* _Information_
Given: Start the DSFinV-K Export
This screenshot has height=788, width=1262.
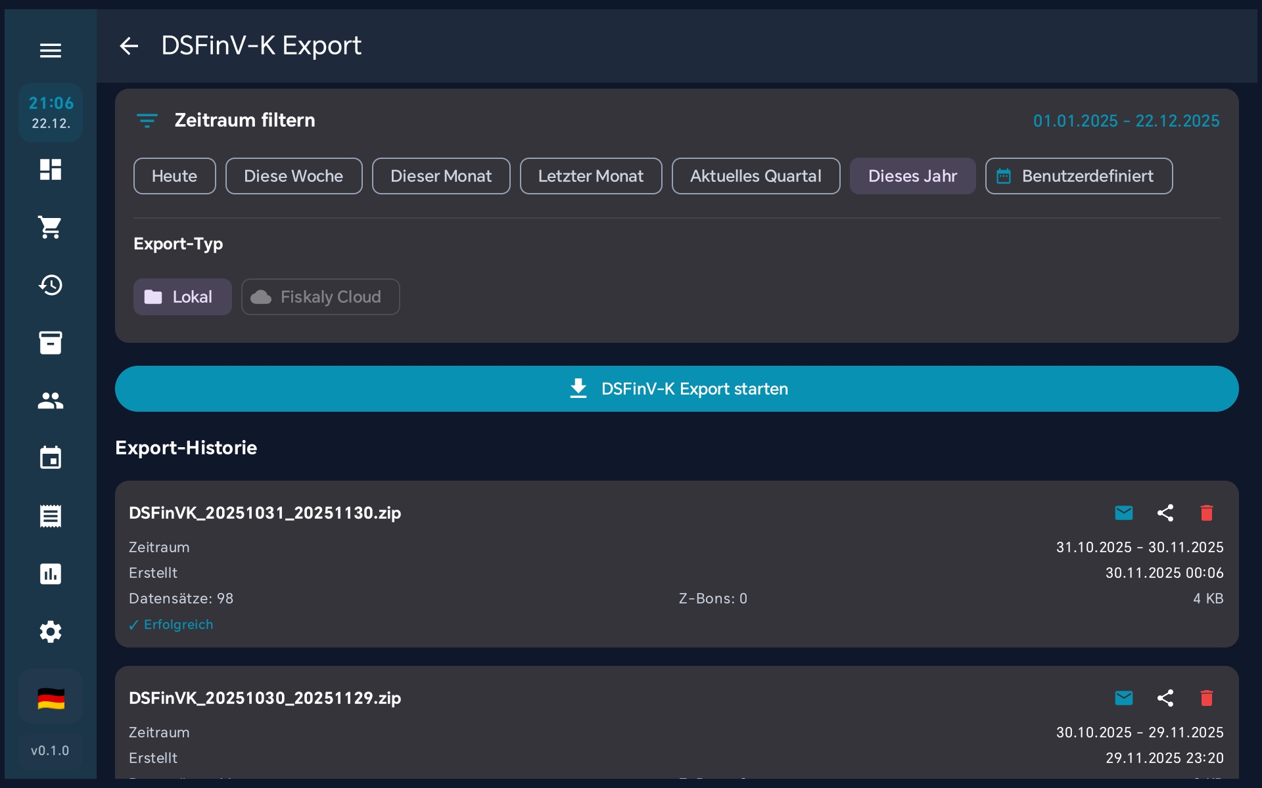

* * *

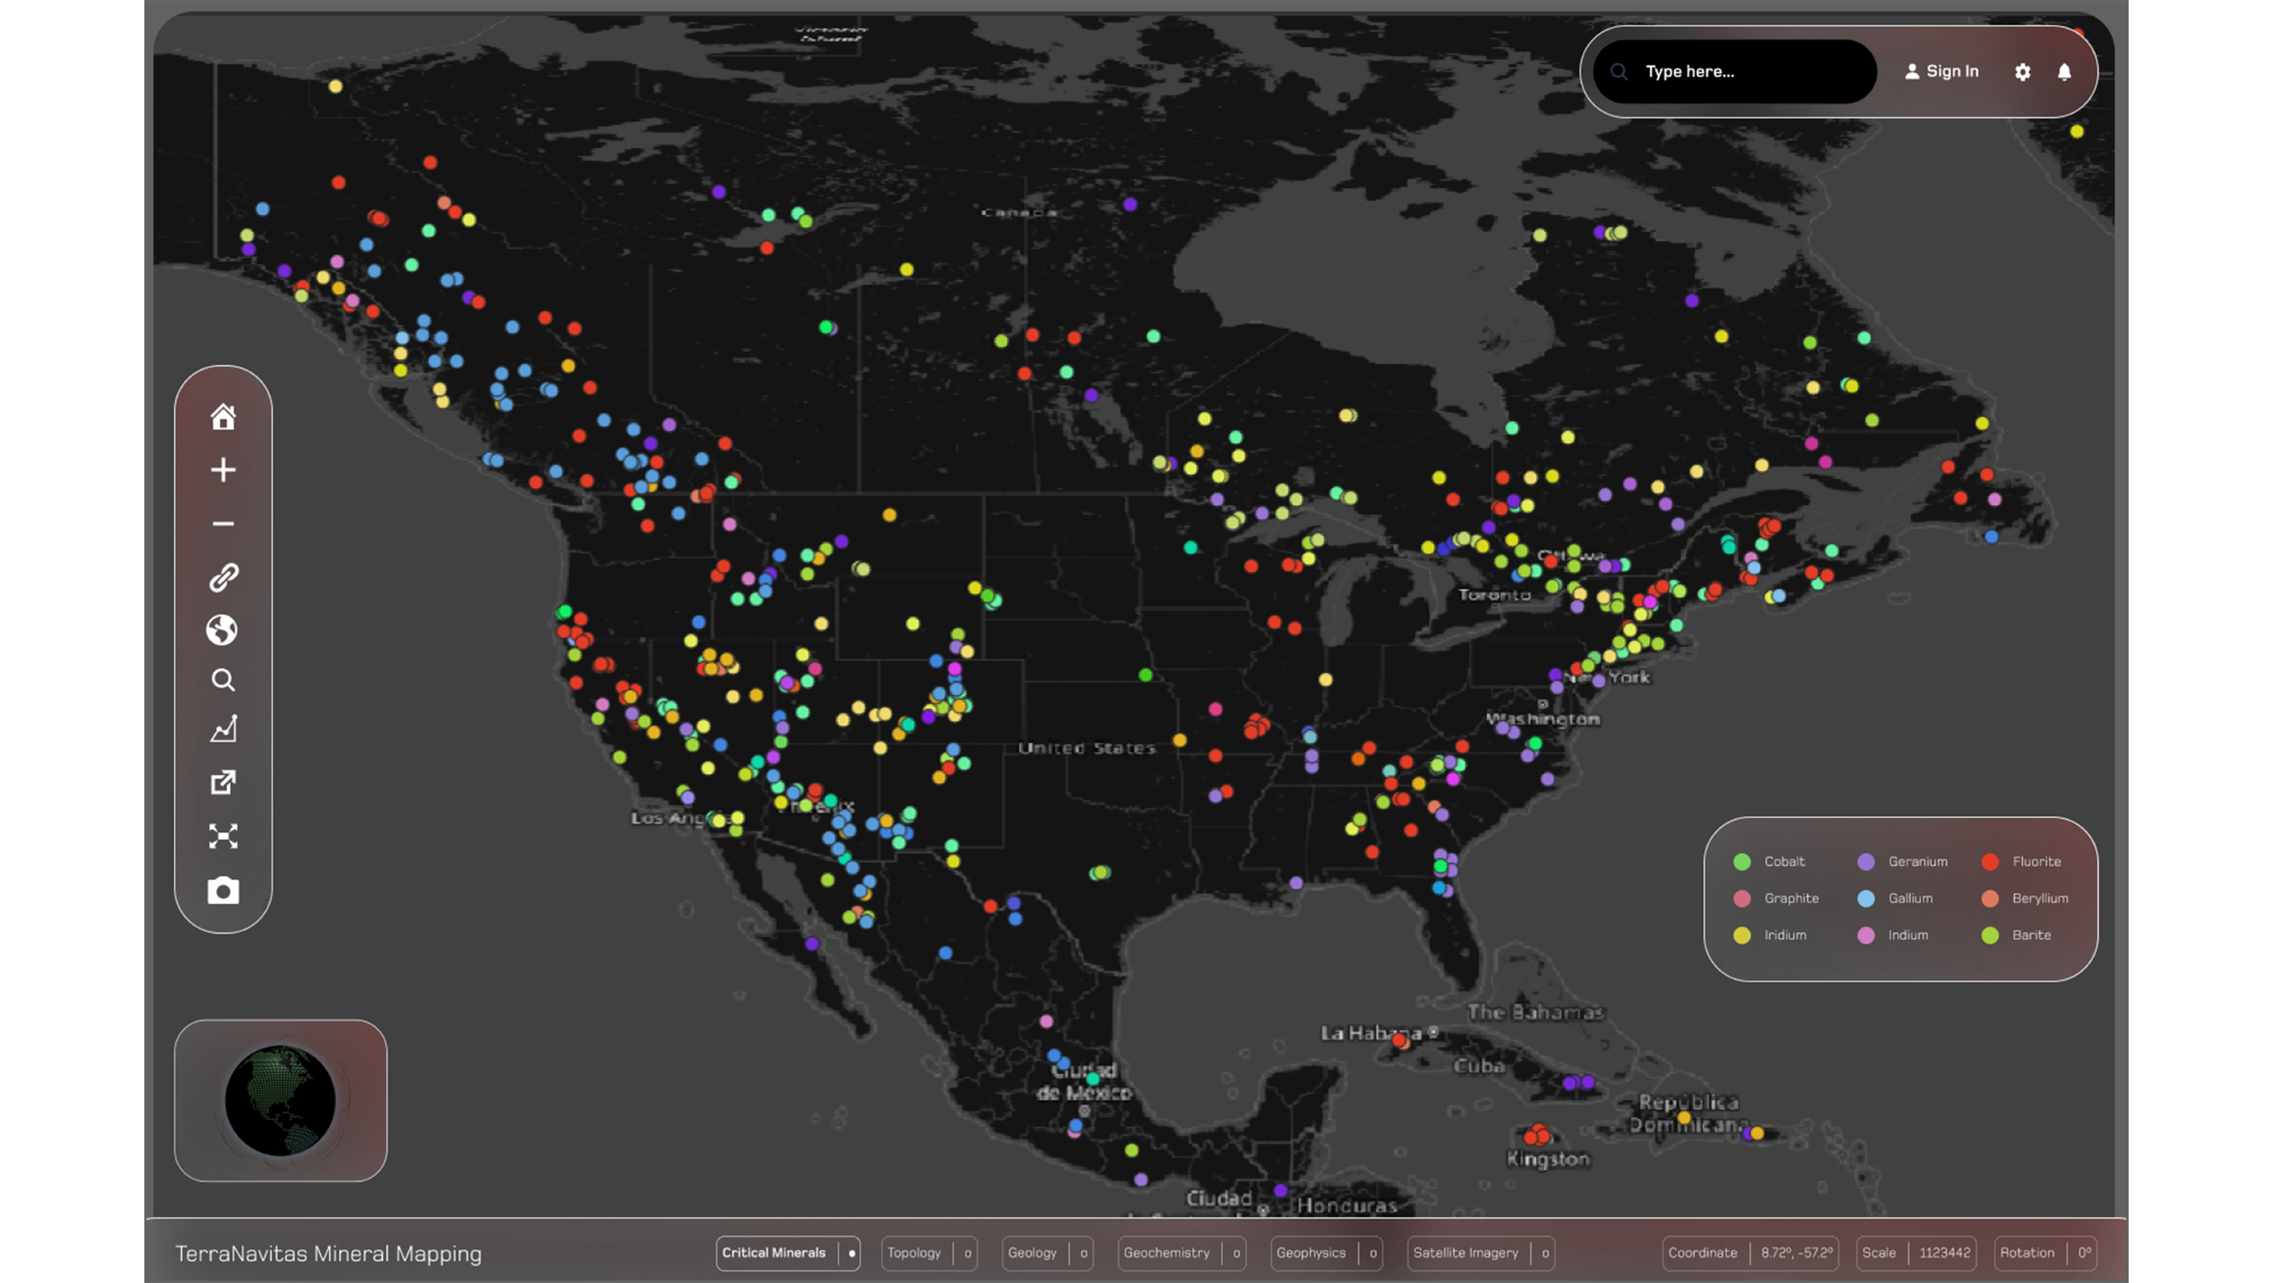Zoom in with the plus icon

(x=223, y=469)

* * *

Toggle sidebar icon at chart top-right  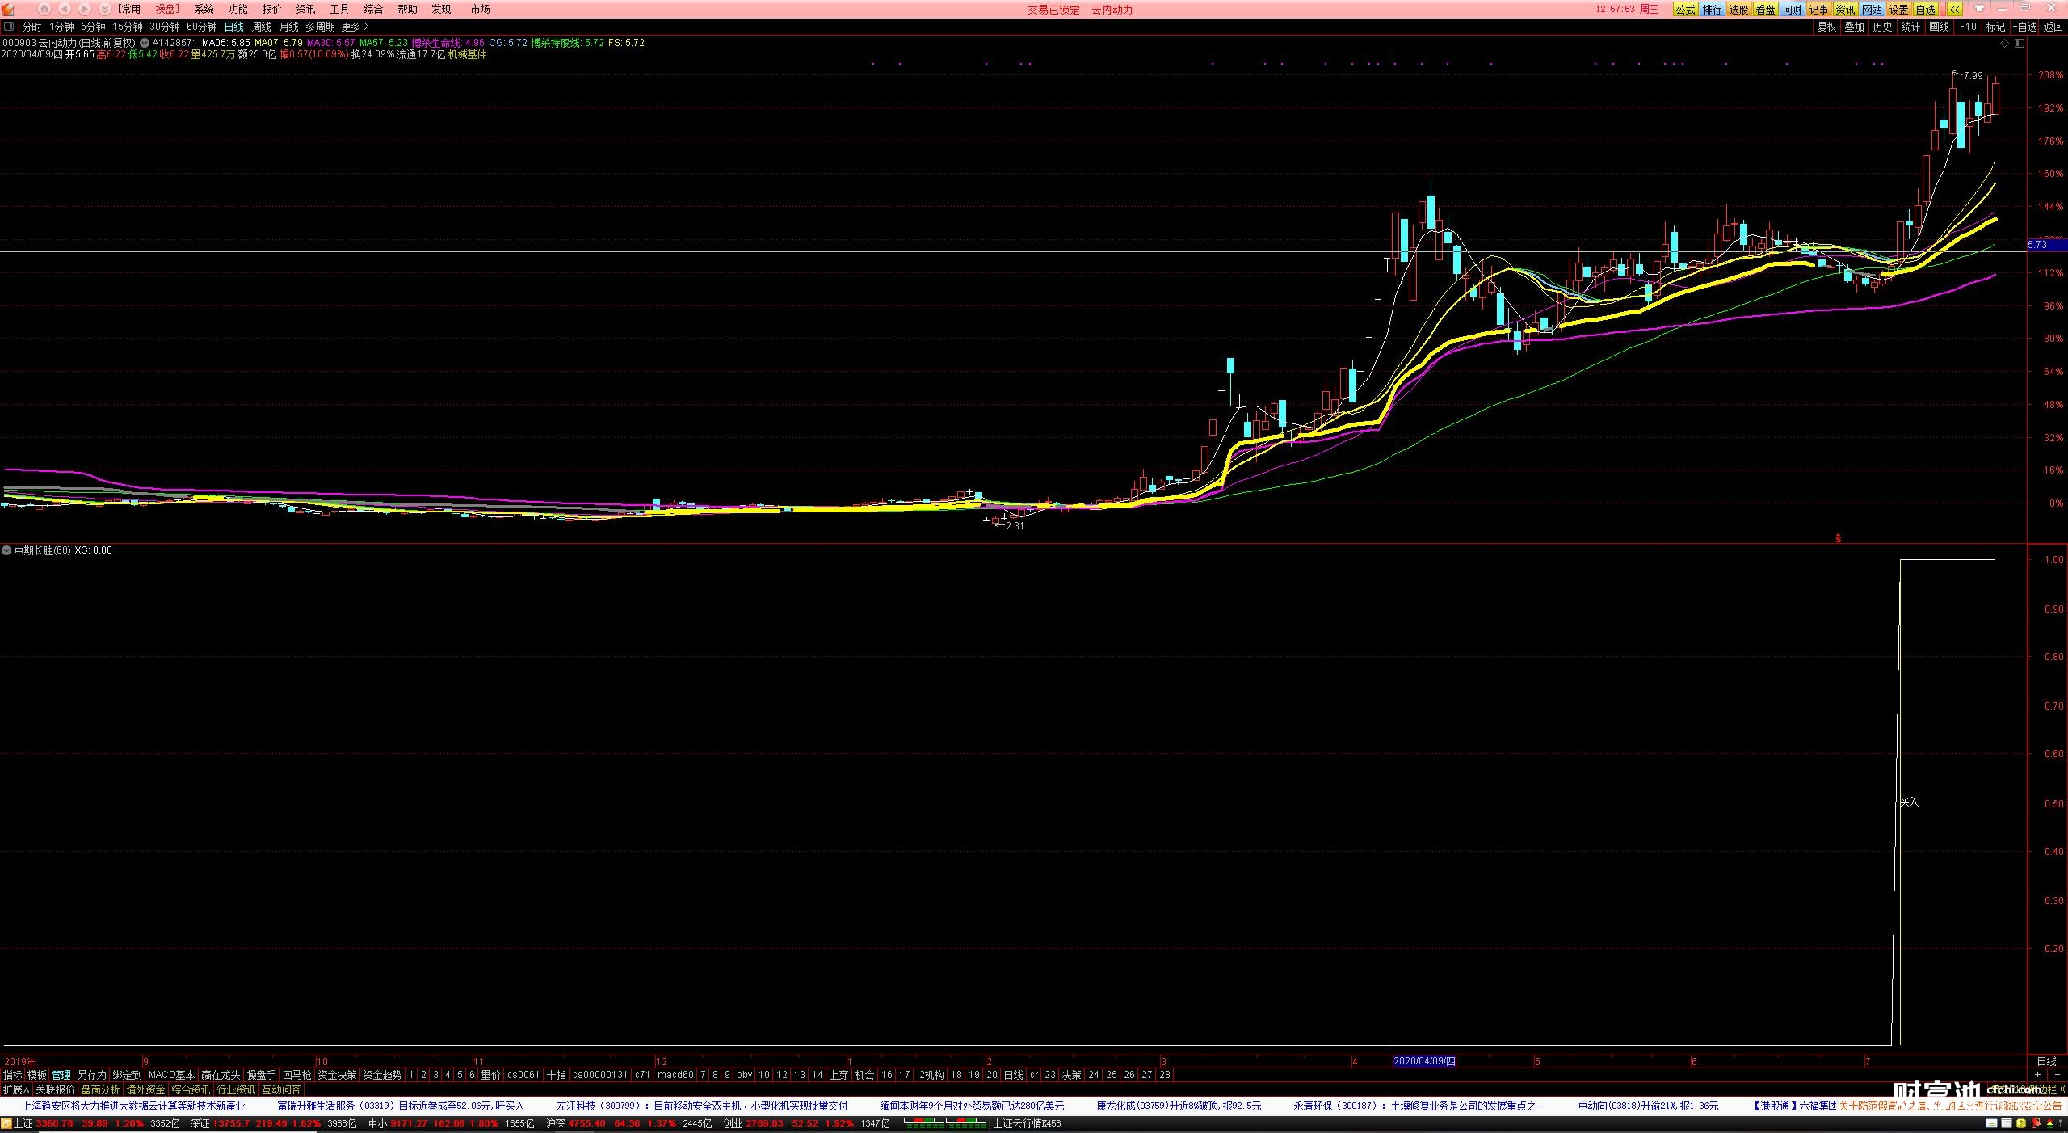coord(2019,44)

* _Task to complete_
All lines in the listing above from the line containing "Given: Start the DSFinV-K Export" to the line containing "This screenshot has height=788, width=1262.", inclusive, should be retyped exactly; no other lines should appear.

* _Response to the exercise_
Given: Start the DSFinV-K Export
This screenshot has height=788, width=1262.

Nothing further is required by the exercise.